Can you please fill out sticky to give us more information
Quote:
Housing 
What size is your tank?
What temperature is your tank?
Does your tank have a filter?
Does your tank have an air stone or other type of aeration?
Is your tank heated?
What tank mates does your betta fish live with?

Food
What type of food do you feed your betta fish?
How often do you feed your betta fish?

Maintenance 
How often do you perform a water change?
What percentage of the water do you change when you perform a water change?
What type of additives do you add to the water when you perform a water change?

Water Parameters:
Have you tested your water? If so, what are the following parameters?

Ammonia:
Nitrite:
Nitrate:
pH:
Hardness:
Alkalinity: 

Symptoms and Treatment
How has your betta fish's appearance changed?
How has your betta fish's behavior changed?
When did you start noticing the symptoms?
Have you started treating your fish? If so, how?
Does your fish have any history of being ill?
How old is your fish (approximately)?
Administrator is offline Report Post


----------



## 02Bettafishy1993 (Sep 26, 2013)

ANHEL123 said:


> Can you please fill out sticky to give us more information
> Quote:
> Housing
> What size is your tank?
> ...




Quote:
Housing 
What size is your tank? I have him in a pretty big glass bowl but it fits about 2 gallons
What temperature is your tank? Not sure 
Does your tank have a filter? No 
Does your tank have an air stone or other type of aeration? No
Is your tank heated? No
What tank mates does your betta fish live with?
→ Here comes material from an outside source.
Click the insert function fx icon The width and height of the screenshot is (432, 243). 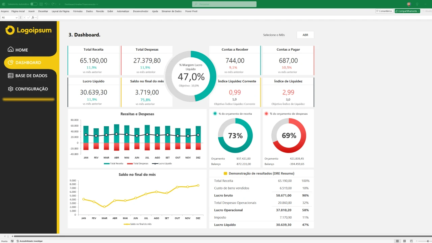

Fake plants 

Food
What type of food do you feed your betta fish? Dry pellets
How often do you feed your betta fish? Twice a day about 3 pellets per serving 

Maintenance 
How often do you perform a water change? Every 2 days
What percentage of the water do you change when you perform a water change? About 25%, and a full water change like every week,
What type of additives do you add to the water when you perform a water change? Chlorine drops

Water Parameters:
Have you tested your water? If so, what are the following parameters? No I haven't 

Ammonia:
Nitrite:
Nitrate:
pH:
Hardness:
Alkalinity: 

Symptoms and Treatment
How has your betta fish's appearance changed? He started swimming odd like he would jerk every time he swam, when he floats at the top he sort of looks like his end is curved (if that makes sense), he hasn't ate, he's usually startled by everyone except for me but he doesn't move if some one goes up to him, I noticed one of his pectoral fins doesn't move much?
How has your betta fish's behavior changed? He won't eat, doesn't play around, just stays at top all sad looking
When did you start noticing the symptoms? Day before yesterday
Have you started treating your fish? If so, how? No I'm not sure what it could be 
Does your fish have any history of being ill? No
How old is your fish (approximately)? I got him about 5 months ago 
Administrator is offline Report Post[/QUOTE]


----------



## veggiegirl (Nov 20, 2012)

Hey there,

I notice that Simba is not heated and sudden temperature change is a common cause of Swim Bladder Issues. You could try to get him a heater I'm sure he would perk up though it could take a week or so before he is properly better.

Otherwise he could have an internal bacterial infection caused by a low immune system as a result of a lack of heating. Either way he really needs a heater is he is to have the best chance at recovering.

My advice would be get a heater and see how he goes. If temperature change was the culprit he should recover, if it is a bacterial infection he may come out with more symptoms in which case he will need some medication as well at heater.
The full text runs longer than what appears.